== Exercise inputs ==
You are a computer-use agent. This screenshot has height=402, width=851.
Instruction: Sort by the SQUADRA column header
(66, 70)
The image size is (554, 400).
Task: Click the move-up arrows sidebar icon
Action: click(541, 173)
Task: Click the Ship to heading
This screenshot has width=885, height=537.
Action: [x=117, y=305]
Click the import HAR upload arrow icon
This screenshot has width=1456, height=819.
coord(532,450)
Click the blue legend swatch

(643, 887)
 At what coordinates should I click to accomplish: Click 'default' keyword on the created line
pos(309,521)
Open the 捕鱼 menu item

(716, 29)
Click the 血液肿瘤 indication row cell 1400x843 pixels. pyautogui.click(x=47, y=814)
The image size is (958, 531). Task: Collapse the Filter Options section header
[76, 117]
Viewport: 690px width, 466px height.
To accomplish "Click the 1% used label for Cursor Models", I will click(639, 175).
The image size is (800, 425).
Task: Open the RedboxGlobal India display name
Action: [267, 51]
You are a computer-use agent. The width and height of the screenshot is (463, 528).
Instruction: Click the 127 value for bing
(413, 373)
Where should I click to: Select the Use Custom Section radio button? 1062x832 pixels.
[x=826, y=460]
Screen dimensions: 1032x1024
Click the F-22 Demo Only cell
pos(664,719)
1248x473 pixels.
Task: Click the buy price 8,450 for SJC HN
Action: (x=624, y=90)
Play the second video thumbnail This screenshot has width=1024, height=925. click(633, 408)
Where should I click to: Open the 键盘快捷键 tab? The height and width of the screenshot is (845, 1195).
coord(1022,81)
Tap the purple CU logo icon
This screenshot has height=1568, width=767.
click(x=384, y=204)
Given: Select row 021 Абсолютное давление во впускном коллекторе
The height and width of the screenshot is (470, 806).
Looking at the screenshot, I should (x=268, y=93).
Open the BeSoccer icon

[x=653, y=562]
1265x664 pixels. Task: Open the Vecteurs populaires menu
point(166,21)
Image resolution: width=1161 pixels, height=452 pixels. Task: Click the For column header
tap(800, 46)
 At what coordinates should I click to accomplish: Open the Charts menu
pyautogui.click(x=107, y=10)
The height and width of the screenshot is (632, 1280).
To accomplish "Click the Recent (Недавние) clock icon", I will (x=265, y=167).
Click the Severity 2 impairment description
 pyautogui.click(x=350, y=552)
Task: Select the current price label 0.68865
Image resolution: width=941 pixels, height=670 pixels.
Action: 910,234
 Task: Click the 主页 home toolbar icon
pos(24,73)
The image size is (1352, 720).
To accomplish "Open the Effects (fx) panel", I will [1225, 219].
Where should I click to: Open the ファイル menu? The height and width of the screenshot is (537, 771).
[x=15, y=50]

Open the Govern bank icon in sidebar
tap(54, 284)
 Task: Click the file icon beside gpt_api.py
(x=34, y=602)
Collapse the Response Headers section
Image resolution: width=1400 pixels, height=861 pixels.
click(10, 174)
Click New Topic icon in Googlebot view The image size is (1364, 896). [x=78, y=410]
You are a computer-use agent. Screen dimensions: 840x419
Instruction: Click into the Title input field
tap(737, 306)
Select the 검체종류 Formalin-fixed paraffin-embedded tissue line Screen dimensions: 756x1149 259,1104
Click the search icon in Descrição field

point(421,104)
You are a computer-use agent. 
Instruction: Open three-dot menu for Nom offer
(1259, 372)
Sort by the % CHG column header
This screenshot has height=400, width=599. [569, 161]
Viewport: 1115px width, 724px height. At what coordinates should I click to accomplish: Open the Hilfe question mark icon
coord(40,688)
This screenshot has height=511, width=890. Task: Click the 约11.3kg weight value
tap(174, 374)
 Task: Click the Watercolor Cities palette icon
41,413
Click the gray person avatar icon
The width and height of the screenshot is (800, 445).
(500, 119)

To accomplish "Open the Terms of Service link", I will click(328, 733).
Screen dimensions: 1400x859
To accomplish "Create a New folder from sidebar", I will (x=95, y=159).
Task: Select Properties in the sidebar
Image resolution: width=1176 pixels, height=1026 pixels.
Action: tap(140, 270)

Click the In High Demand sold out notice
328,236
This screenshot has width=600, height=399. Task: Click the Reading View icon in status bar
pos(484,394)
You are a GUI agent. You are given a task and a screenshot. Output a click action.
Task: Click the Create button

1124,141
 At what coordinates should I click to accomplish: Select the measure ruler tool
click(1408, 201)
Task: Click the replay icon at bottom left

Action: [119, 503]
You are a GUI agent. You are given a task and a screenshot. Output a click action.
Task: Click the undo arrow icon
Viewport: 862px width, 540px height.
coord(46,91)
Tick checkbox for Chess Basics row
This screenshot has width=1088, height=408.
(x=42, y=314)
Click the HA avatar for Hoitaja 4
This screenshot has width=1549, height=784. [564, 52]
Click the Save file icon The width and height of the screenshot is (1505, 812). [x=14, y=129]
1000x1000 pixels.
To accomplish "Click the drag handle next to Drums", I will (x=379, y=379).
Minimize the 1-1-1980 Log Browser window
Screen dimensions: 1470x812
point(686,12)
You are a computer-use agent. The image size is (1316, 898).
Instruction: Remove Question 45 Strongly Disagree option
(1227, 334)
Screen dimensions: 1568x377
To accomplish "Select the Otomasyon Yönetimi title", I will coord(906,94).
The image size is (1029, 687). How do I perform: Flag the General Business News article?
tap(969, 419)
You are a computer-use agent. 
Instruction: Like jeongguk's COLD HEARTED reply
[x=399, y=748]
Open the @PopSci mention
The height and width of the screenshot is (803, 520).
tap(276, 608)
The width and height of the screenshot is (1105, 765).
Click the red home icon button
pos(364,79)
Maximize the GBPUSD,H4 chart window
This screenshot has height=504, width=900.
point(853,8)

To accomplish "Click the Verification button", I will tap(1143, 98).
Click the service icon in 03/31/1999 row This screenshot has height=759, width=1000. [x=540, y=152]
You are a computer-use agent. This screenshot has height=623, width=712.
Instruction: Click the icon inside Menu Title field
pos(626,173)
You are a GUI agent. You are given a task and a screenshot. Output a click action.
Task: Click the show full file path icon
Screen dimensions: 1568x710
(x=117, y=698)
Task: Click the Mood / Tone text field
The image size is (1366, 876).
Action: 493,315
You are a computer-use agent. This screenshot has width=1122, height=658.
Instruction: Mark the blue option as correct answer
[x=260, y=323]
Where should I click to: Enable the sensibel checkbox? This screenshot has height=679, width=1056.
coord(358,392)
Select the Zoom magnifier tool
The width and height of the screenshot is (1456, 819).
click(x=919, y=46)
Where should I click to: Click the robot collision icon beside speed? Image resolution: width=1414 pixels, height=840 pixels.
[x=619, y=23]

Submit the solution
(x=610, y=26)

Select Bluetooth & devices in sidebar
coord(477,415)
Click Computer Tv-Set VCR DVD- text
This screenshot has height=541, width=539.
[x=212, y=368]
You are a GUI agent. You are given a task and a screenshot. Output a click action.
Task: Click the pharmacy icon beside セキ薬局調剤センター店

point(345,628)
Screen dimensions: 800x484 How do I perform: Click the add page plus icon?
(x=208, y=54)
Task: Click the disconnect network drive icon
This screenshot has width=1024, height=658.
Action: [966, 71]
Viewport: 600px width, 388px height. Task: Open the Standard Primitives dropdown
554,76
===
**Prompt:** Revise the entries between the line holding "Click the 血液肿瘤" and the line holding "Play the second", inclusive, changing "Viewport" to "Screen size" and leaving everything else the same.

**Worked answer:**
Click the 血液肿瘤 indication row cell 1400x843 pixels. pyautogui.click(x=47, y=814)
The image size is (958, 531). Task: Collapse the Filter Options section header
[76, 117]
Screen size: 690px width, 466px height.
To accomplish "Click the 1% used label for Cursor Models", I will click(639, 175).
The image size is (800, 425).
Task: Open the RedboxGlobal India display name
Action: [267, 51]
You are a computer-use agent. The width and height of the screenshot is (463, 528).
Instruction: Click the 127 value for bing
(413, 373)
Where should I click to: Select the Use Custom Section radio button? 1062x832 pixels.
[x=826, y=460]
Screen dimensions: 1032x1024
Click the F-22 Demo Only cell
pos(664,719)
1248x473 pixels.
Task: Click the buy price 8,450 for SJC HN
Action: (x=624, y=90)
Play the second video thumbnail This screenshot has width=1024, height=925. click(633, 408)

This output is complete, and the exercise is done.